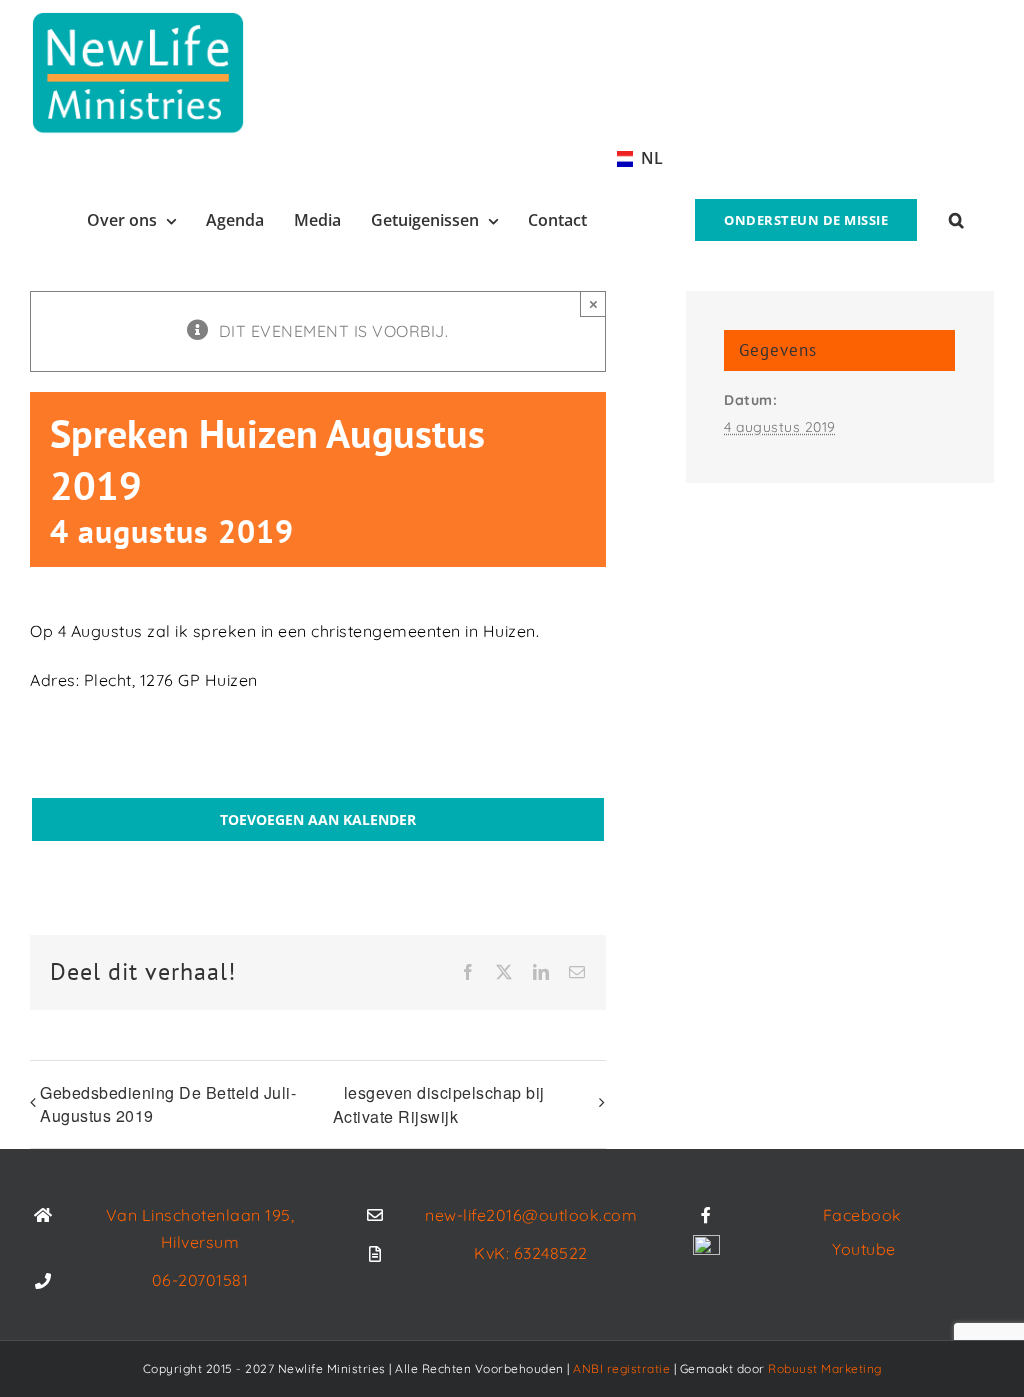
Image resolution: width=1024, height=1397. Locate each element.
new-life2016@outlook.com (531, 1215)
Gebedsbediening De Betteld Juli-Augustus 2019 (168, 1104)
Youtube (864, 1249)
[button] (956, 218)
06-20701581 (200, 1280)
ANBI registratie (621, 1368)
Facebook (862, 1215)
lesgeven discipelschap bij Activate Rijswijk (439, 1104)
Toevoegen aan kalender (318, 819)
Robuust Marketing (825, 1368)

■ Exercise requirements: The answer should be the full material above, printed exactly, with no pictures in it.

■ Output for this task:
Image resolution: width=1024, height=1397. Locate each element.
new-life2016@outlook.com (531, 1215)
Gebedsbediening De Betteld Juli-Augustus 2019 (168, 1104)
Youtube (864, 1249)
[button] (956, 218)
06-20701581 (200, 1280)
ANBI registratie (621, 1368)
Facebook (862, 1215)
lesgeven discipelschap bij Activate Rijswijk (439, 1104)
Toevoegen aan kalender (318, 819)
Robuust Marketing (825, 1368)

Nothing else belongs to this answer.